Many Japanese orthopaedic surgeons still prefer AMP of longer durations longer than 24 h. From our previous study, about half the procedures performed in our institutions were continued for > 24 h. Surgeons in participating hospitals were not aware of the CDC/WHO recommendations at the time we planned this trial. Therefore, it was very difficult to conduct a trial comparing those cases without an additional dose after closure, as this was too short for most participating surgeons and was not part of our general practice. Although the JSC/JSSI guideline recommends AMP discontinuation within 48 h (http://www.chemotherapy.or.jp/guideline/jyutsugo_shiyou_jissen.pdf), [14], there is not enough evidence to justify prolonged AMP use for > 24 h in clean orthopaedic procedures. Unnecessary doses of antibiotics may only increase the chances of antimicrobial resistance as well as medical costs. Therefore, we have designed this comparative study to evaluate the efficacy of AMP duration, by comparing AMP duration of 24 h with that of 24–48 h after clean orthopaedic surgery.

Approximately 4% of patients in the US acute care hospitals have at least one HAI [22]. Postoperative HAIs are associated with greater deterioration in patients’ general health status and social/economic burden [6]. In this study, we have hypothesized that the risk of HAIs for 24 h of AMP will be equivalent to 24–48 h of AMP. If Group 24 reveals an equivalent or lower complication rate, this would encourage surgeons to shorten their AMP duration, which may minimize the chance of antibiotic resistance and reduce the antibiotic load. In contrast, if Group 24 reveals a higher HAI risk, we might have to reconsider longer AMP duration in regard to patient safety and push for future research to validate our results. Either result will be informative and has the potential to change our future practice. In Japan many surgeons still prefer AMP longer than 24 h. From the viewpoint of economics and potential resistance, shorter AMP duration should be encouraged. Therefore, we have chosen a non-inferiority design.

The limitation of this study design should be acknowledged. First, the allocation schedule which will be scheduled based on previous data to achieve similar background, will be announced to the participating hospitals before the study. This was to provide a reasonable time for preparing the study intervention, to avoid crossovers and decrease human errors regarding AMP administration. Thus, bias regarding allocation concealment may be present. To minimize the bias, participating hospitals were asked not to select patients based on our allocation schedules. We will also monitor the recruited number of patients, and explore patient backgrounds of the study populations thoroughly to assure comparability. Though patients may recognize which group they belong after 24 h after surgery, they do not know which group they belong at the time when they receive surgery. Bias regarding patients’ preference is less likely to be present, and it is hardly imaginable that the outcome may be influenced by unblinded patients. Second, the variation of doses repeated within and after 24 h in both groups may influence the results. Though, we have strictly controlled not to extend the planned duration for Group 24, and not to forget additional dose after 24 h for Group 48, to avoid cross overs and to improve protocol adherence, the number and amount of doses repeated in both groups will not be strictly controlled considering wide variety of procedures that are included in this study, and to maintain feasibility of our participating hospitals.

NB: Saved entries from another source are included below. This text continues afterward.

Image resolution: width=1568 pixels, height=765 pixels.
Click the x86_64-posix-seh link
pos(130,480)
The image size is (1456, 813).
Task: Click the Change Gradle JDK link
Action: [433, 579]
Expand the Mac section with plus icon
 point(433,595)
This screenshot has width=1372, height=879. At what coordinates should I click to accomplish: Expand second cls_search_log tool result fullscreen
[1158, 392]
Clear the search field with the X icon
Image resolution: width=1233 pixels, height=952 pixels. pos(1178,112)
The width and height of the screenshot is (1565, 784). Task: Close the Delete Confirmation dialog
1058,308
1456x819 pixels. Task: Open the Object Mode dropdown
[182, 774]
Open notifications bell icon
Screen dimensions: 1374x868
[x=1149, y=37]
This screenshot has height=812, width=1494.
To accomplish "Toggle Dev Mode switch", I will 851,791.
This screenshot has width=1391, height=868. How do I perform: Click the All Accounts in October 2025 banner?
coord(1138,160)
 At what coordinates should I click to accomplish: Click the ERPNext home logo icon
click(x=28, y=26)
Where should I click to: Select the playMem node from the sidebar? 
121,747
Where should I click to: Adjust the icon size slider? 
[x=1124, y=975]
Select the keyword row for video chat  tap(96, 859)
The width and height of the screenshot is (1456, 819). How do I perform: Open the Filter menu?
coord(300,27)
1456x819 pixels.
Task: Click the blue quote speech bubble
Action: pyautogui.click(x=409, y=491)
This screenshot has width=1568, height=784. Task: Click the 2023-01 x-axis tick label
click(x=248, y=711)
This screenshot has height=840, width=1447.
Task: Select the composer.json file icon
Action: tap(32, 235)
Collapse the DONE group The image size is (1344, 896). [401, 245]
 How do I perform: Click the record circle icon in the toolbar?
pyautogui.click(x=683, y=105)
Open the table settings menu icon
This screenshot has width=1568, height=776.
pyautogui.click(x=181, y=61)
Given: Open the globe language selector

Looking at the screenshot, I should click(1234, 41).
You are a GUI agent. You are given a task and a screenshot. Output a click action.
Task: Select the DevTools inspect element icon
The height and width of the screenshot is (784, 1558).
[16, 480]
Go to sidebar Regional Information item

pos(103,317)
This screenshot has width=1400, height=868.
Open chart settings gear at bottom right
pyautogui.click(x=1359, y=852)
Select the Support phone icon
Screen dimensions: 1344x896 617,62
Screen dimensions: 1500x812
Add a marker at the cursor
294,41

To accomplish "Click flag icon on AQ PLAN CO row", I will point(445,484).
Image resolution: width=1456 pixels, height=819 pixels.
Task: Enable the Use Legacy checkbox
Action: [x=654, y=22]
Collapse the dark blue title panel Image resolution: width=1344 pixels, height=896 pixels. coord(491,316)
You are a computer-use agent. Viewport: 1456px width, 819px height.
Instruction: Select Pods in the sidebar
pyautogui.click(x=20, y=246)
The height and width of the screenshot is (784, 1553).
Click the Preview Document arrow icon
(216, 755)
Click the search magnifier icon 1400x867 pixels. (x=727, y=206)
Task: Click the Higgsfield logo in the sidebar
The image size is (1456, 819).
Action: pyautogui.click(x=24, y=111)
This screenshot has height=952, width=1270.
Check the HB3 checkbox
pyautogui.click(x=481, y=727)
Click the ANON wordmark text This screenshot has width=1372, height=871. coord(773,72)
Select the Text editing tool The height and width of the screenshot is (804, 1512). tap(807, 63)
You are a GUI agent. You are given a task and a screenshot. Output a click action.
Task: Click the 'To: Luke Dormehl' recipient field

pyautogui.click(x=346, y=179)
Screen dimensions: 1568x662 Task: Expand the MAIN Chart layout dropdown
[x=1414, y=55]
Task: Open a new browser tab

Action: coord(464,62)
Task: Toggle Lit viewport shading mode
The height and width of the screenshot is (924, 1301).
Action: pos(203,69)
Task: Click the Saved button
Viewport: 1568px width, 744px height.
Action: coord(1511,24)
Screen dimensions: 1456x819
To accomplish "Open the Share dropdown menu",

The NOCOTA study has been designed to provide evidence to determine adequate AMP duration, not just to prevent SSIs, but to prevent overall infectious postoperative complications. We believe that the results of this trial will have a substantial impact on the future management of clean orthopaedic surgery and provide deeper insights into patient safety.

Trial status

The trial was registered in the UMIN000030929 and opened on January 22, 2018. The first patient was assigned on May 1, 2018. Patient recruitment was planned to be open between May 1, 2018 and December 31, 2018.